In the end, Hamlet realizes that his nature was not able to allow what his intentions willed to happen. If Claudius had indeed killed himself, he would have violated his nature as well. Claudius acknowledges that Hamlet’s righteous obligation to avenge his father’s death held ulterior motives that Claudius could relate to: "There is no shuffling, there the action lies / In his true nature, and we ourselves compell’d" (III.iii.64-65). Claudius knows that there is no doubt about it, or "no shuffling," that the action to kill him is there. Claudius is "compelled" to his bestial nature that he does not want to deny Hamlet also has within him. Although, he knows it is his true nature that he is unable to feel anything for his brother: "Try what repentance can. What can it not? / Yet what can it when one can not repent?" (III.iii.68-69). When one cannot repent, it is said that their sins are not forgiven. When Claudius is unable to at least attempt repenting, this suggests his inability to want to be like everyone else. Most people would favor being forgiven than not.

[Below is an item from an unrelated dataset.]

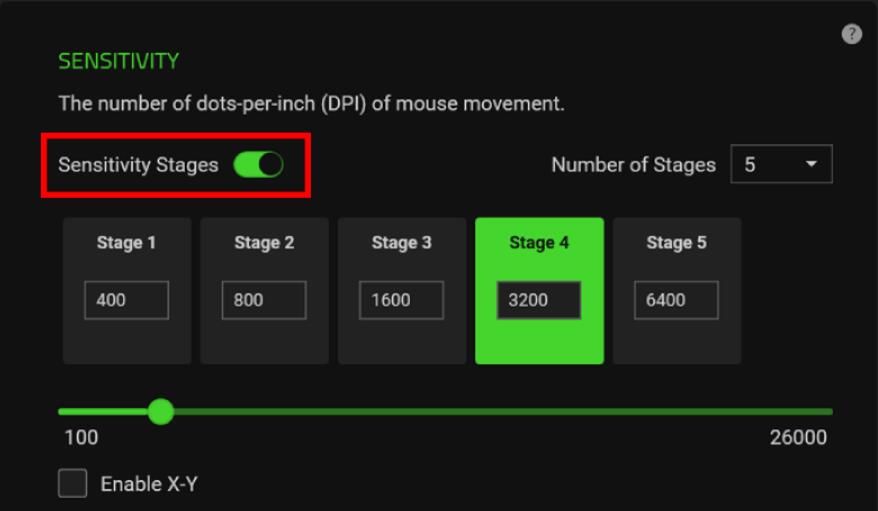Click the "Enable X-Y" label text
The height and width of the screenshot is (511, 878).
(x=149, y=485)
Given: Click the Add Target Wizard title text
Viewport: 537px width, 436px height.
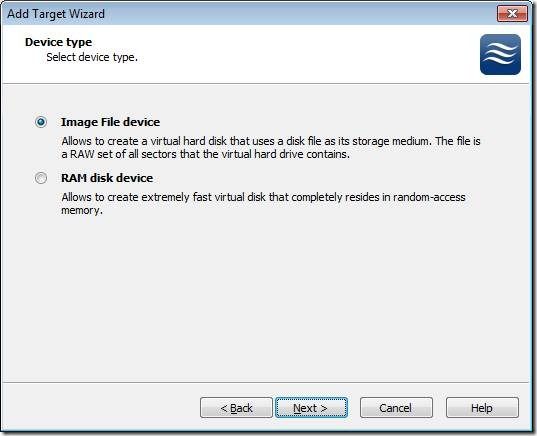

Hamlet is an individual who wants to change a person with a certain mindset and drive him to end his own life. At the same time he struggles with his own physical incapabilities. Yet, the physical aspect of killing someone does not mean that the mind can not do the same damage. Hamlet fails most of the time, but each time he does he gets more creative in his plans and finds a new way to express his anger about the action never being carried out. He is an individual who is faced with many tasked and in the end is aware of his status in dealing with them all. He is an "instrument" that no human is worthy to make speak, yet the "divinity that shapes our ends" is all that is able to "play upon him." This silent control of himself toward his death coming from a divine force assumes the task he tries to make happen for what is remaining of his life. And "the rest is silence."